Not on their watch

As obstacles to teen well-being surface, programs and agencies devised to help make themselves known

PowerUp YOUth coalition members man a table at a recent Slam the Stigma night in Jewell.

Our teens’ well-being is our world’s well-being. To go forward in wellness, they must grow up in wellness.

There are people in Hamilton, and surrounding counties, who work tirelessly toward that goal. They know that it is easier to guide young people than it is to heal a wounded soul.

And they know, to use a familiar phrase, that it takes a village.

They are a village.

But so are the adults and young people to whom they reach out, encouraging them to live in a way that nurtures well-being, whether by comfort or example.

Their mission?

That every young person lives their best life.

“In addition to education being key to prevention,” said Tiffany Larson, “having supports in prevention. We also work with, support and advocate for those impacted by various obstacles/challenges in life.”

Larson, the Community Adolescent Pregnancy Prevention (CAPP) coordinator for Building Families, which serves Hamilton, Humboldt and Wright counties, has long advocated for healthy youth. In her professional role, her outreach includes active participation in a coalition whose very name proclaims its mission: Power Up YOUth.

For years, this coalition of social service leaders has been quietly — and sometimes not-so-quietly — working for the benefit of the greater community’s young people. Originally, its mission was to help create a drug-free environment. But with the passing of time, and tragic developments, Power Up YOUth’s focus has broadened.

Two of those developments are mass tragedies, such as the recent shooting in Perry’s high school, and the rising number of suicides among youth.

Results from the portion of the 2021 Iowa Youth Survey that focuses on Prairie Lakes AEA (Area Education Agency) underscore the crisis.

In it, roughly a quarter of the kids surveyed admitted they had attempted suicide in the year leading up to the survey.

Here are some of those statistics:

Question: In the past 12 months, did you ever feel so sad or hopeless almost every day for 2 weeks or more in a row that you stopped doing some usual activities? Percentages reflect yes answers.

Sixth grade: 32%

Eighth grade: 30%

11th grade: 37%

Question: In the past 12 months, have you thought about killing yourself?

Sixth grade: 19%

Eighth grade: 22%

11th grade: 25%

Question: In the past 12 months, have you made a plan about how you would kill yourself?

Sixth grade: 46%

Eighth grade: 57%

11th grade: 47%

Question: In the past 12 months, have you tried to kill yourself?

Sixth grade: 22%

Eighth grade: 32%

11th grade: 25%

Question: If you attempted to kill yourself in the past 12 months, did any attempt result in an injury, poisoning, or overdose that had to be treated by a doctor or nurse?

Sixth grade: 24%

Eighth grade: 21%

11th grade: 28%

And here’s another stunning statistic:

Thirty-three percent of the 11th-graders asked if they were homeless at any time in the past 12 months answered yes.

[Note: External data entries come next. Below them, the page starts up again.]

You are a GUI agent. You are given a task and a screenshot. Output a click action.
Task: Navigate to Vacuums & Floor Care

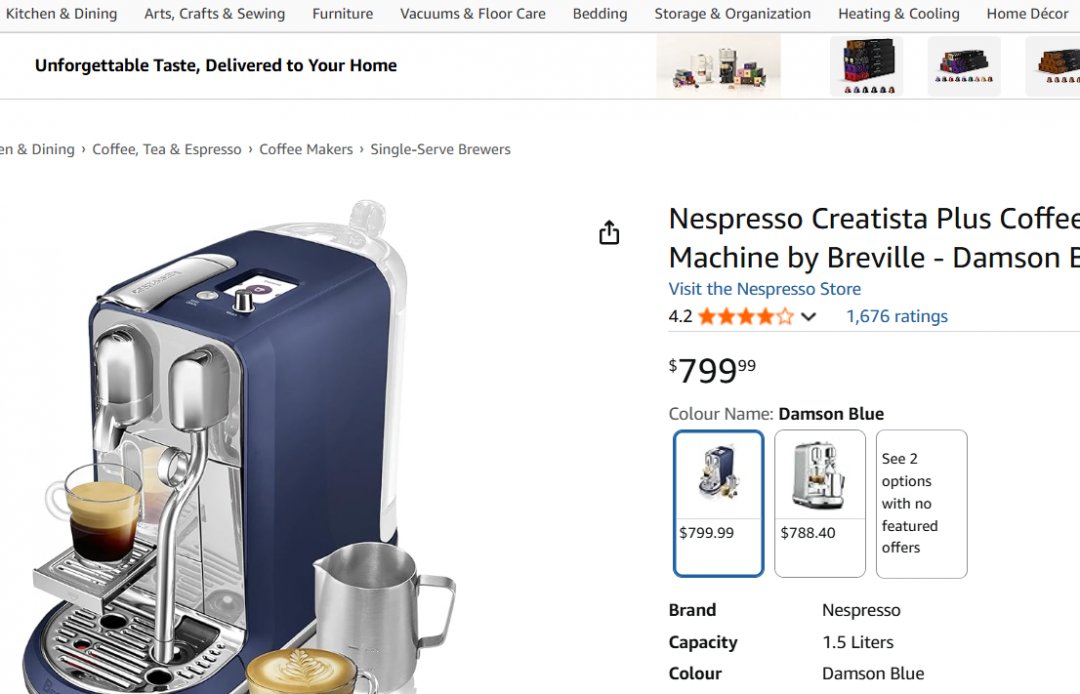pyautogui.click(x=473, y=14)
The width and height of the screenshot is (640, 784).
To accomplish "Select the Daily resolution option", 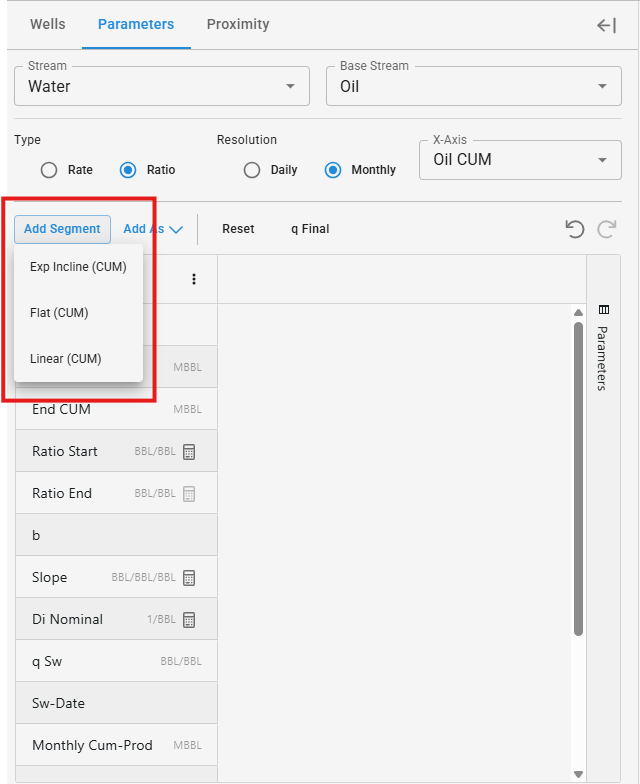I will pyautogui.click(x=252, y=170).
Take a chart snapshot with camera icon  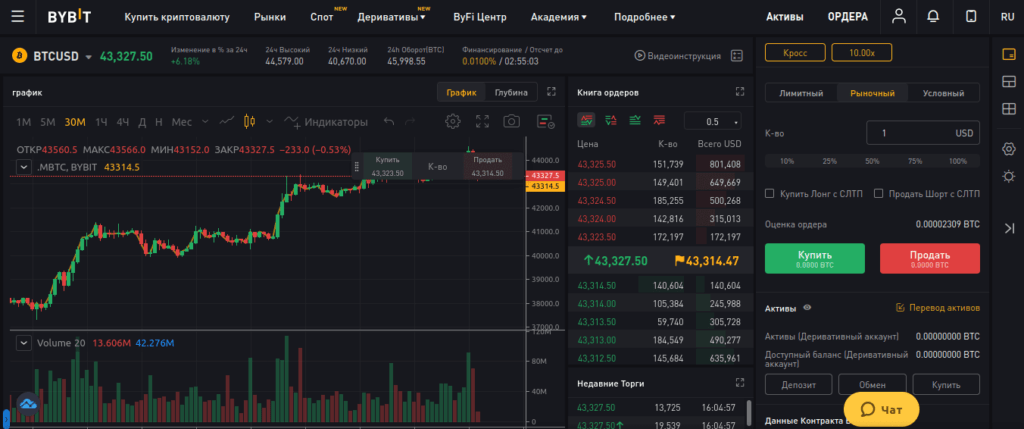tap(511, 121)
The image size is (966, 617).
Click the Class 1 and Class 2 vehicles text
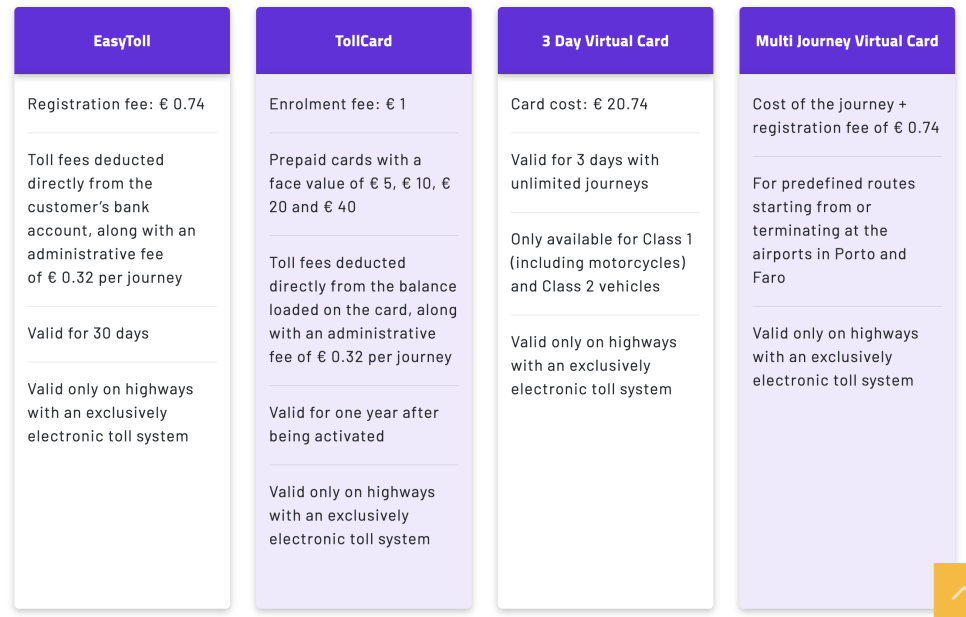coord(601,262)
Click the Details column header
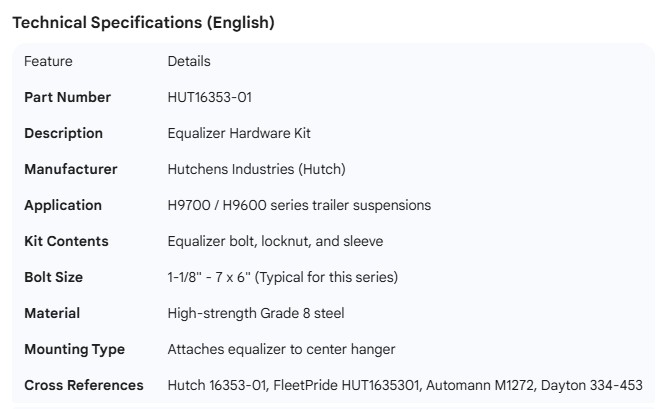Image resolution: width=661 pixels, height=409 pixels. click(189, 61)
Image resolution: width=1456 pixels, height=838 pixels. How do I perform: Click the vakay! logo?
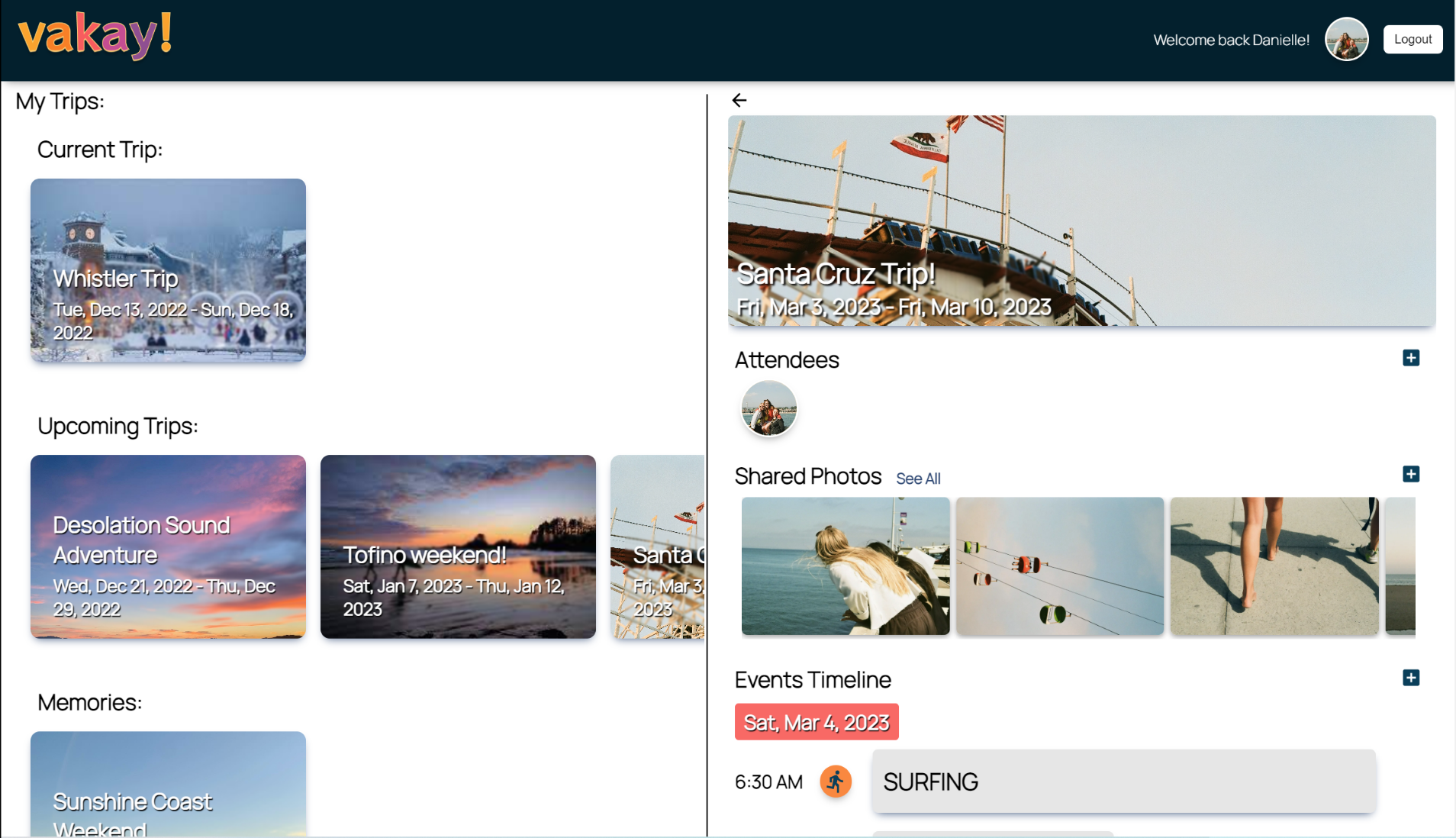(x=95, y=36)
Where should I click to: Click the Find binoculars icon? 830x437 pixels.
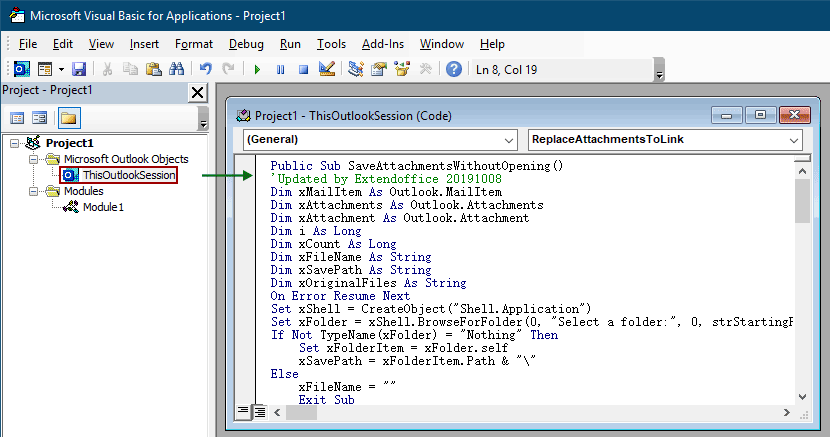[x=176, y=69]
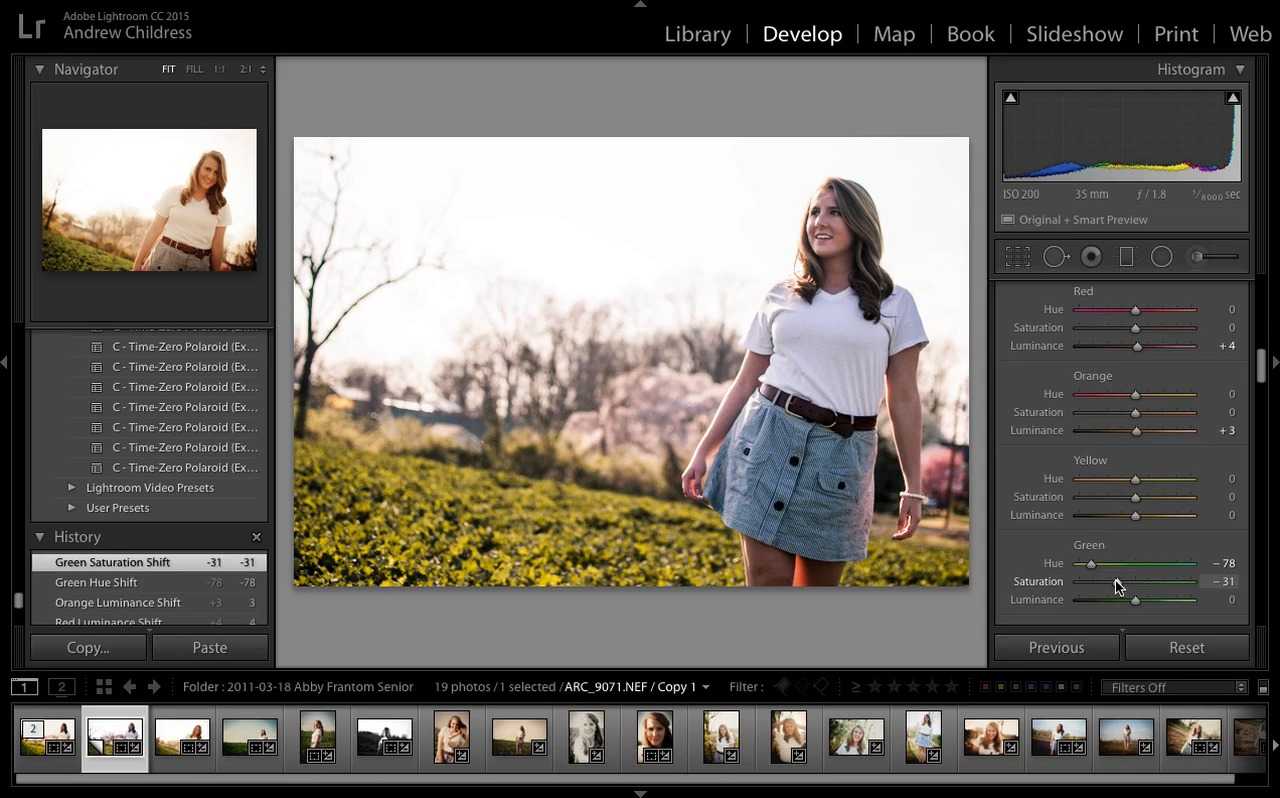
Task: Open the Slideshow module
Action: pyautogui.click(x=1074, y=34)
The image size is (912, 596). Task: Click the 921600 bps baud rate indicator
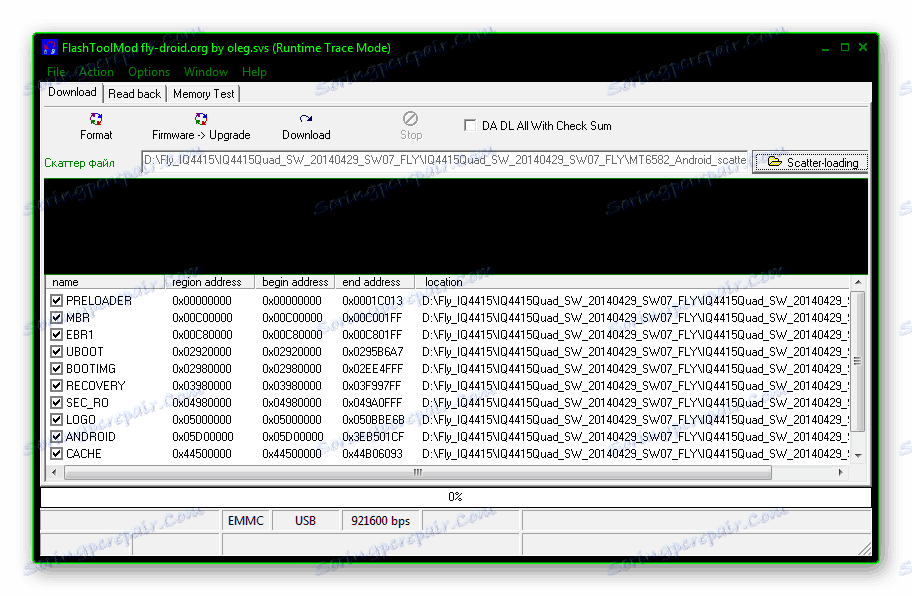tap(381, 520)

Power Up YOUth’s mission is “A coalition to ensure safe, strong youth and families in a thriving Hamilton County,” but hopelessness and homelessness don’t respect artificial boundaries.

Larson wants everyone to know there are ways to reach beyond them.

Most recently, Power Up YOUth partnered with South Hamilton Community Schools for Slam the Stigma, which saw many of the participating agencies interacting with young people who attended the varsity basketball games in Jewell on February 6.

“Slam the Stigma was started in the fall of 2022 by the family of a student who died by suicide,” Larson said. “The first event was held during basketball games played at Clarion-Goldfield-Dows versus Eagle Grove. Local resources for mental health and suicide awareness were invited to have a table for guests to visit and get information.

“Many resources in attendance felt the event was a wonderful way to reach students and parents and continued the concept by planning additional Slam the Stigma nights this year at Fort Dodge, Eagle Grove and other school districts in our central Iowa area this basketball season.”

The event, Larson said, was a blend of “the thrill of sports with a crucial focus on mental well-being.”

Its purpose? Promote mental health education, awareness and advocacy against social stigmas associated with it.

Events like Slam the Stigma are also opportunities to open that connection between youth, parents and/or caregivers and community members.

“This is an outreach initiative focused on bringing crucial conversations around mental health to the forefront,” she said.

She is joined in this massive effort by the following like-purposed organizations: Hamilton County Public Health, YSS of Hamilton County, Community & Family Resources, Hamilton County Extension, NAMI Central Iowa, Building Families Early Childhood Area, Bee Inspired CAPP Program, Parent Connection HHW, Crisis Intervention Service Van Diest Medical Center, UnityPoint Health – Des Moines – Eyerly Ball, Community Health Center of Fort Dodge, Mason City, Dayton, Eagle Grove, Suicide Prevention for Hamilton, Webster & Wright Counties, and CICS (Central Iowa Community Services) in Hamilton County.